## READING TEXT

Learn More About Cataracts
A cataract is a clouding of the eye's natural lens, which lies behind the iris and the pupil. The lens works much like a camera lens, focusing light onto the retina at the back of the eye. The lens also adjusts the eye's focus, letting us see things clearly both up close and far away. This lens is made of protein and water. The protein in the water is in a precise configuration that allows light to pass through and keeps the lens clear. As we age, this protein may begin to clump together and start to cloud some parts of the lens. When this occurs, it is called a cataract, and light is blocked from reaching the retina.
Cataracts begin slowly and may take years to develop. They cannot be prevented, and everyone will develop them if they live long enough. Cataracts usually develop in both eyes, although one may be further advanced than another. At first they are small and don't affect the vision much. However, with time cataracts may become large or thick, and they will need to be removed surgically. Cataract surgery is the primary therapeutic surgical procedure performed on Americans aged sixty ‐ five and older. Approximately 1.5 million cataract surgeries are done each year in the United States.

## DATA BELOW
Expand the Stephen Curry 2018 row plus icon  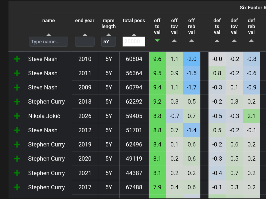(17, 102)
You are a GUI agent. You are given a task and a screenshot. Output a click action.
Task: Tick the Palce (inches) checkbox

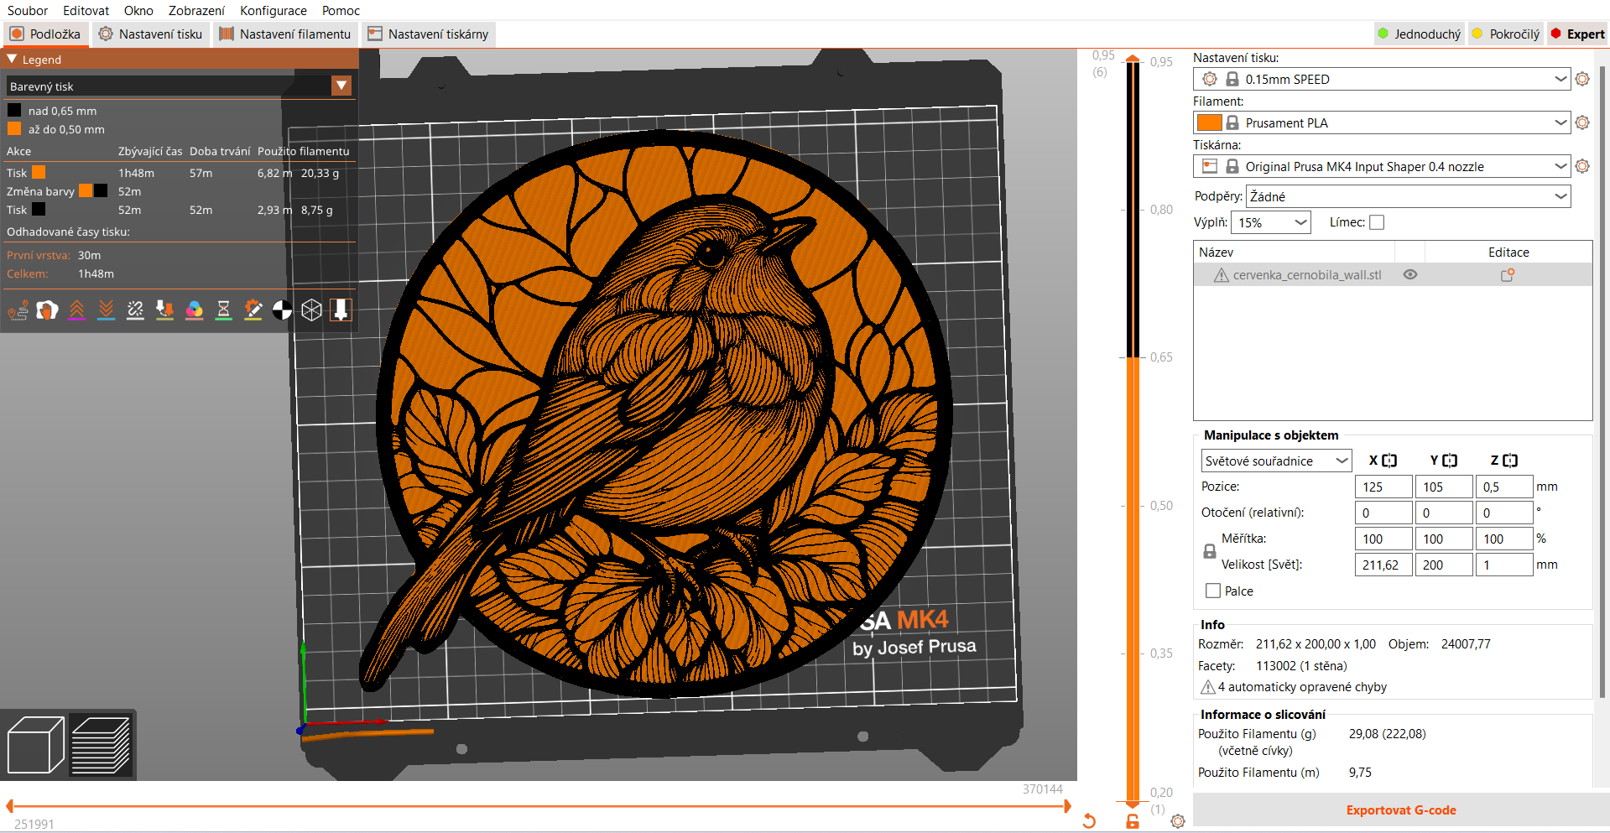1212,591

## TASKS
A. Write out the passage on cataracts word for word, everything from "Cataracts begin slowly" down to "the United States.".
B. Carry the passage on cataracts forward past its final sentence, adding what would come next.
The material has nothing to do with the work here.

## RESPONSES FOR EACH TASK
A.
Cataracts begin slowly and may take years to develop. They cannot be prevented, and everyone will develop them if they live long enough. Cataracts usually develop in both eyes, although one may be further advanced than another. At first they are small and don't affect the vision much. However, with time cataracts may become large or thick, and they will need to be removed surgically. Cataract surgery is the primary therapeutic surgical procedure performed on Americans aged sixty ‐ five and older. Approximately 1.5 million cataract surgeries are done each year in the United States.

B.
The main cause of cataracts is aging. By age fifty ‐ two to sixty ‐ four, there is a 50% chance that a person is developing a cataract although he or she won't notice a vision problem until about age sixty ‐ five. By age seventy ‐ five, nearly everyone has a cataract, and 50% of people have lost some vision. Many studies suggest that exposure to ultraviolet light is associated with cataract development, so eye care practitioners recommend wearing sunglasses to lessen exposure. Other studies show that diabetics and users of steroids, diuretics, or major tranquilizers seem to have a higher risk of developing cataracts earlier in their life. Smokers may also be at a greater risk of developing cataracts. Occasionally babies are born with cataracts. These are known as congenital cataracts . A traumatic cataract can form as a result of injury to the eye or inflammation of the eye.
The main symptom of a cataract is a decrease in vision. People with a developing cataract may have difficulty reading. Their sensitivity to light and glare may increase, causing difficulty driving at night and vision problems in bright sunlight. Colors may not be as vivid, and the cataract patient may have difficulty distinguishing colors. Lights may have a spoke ‐ like appearance. Cataract patients may experience distortion or ghost images in either eye. They may experience double or multiple vision. However, this symptom will usually go away as the cataract grows. Finally, Greenville cataract patients may find they need to have their glasses changed more frequently in order to see.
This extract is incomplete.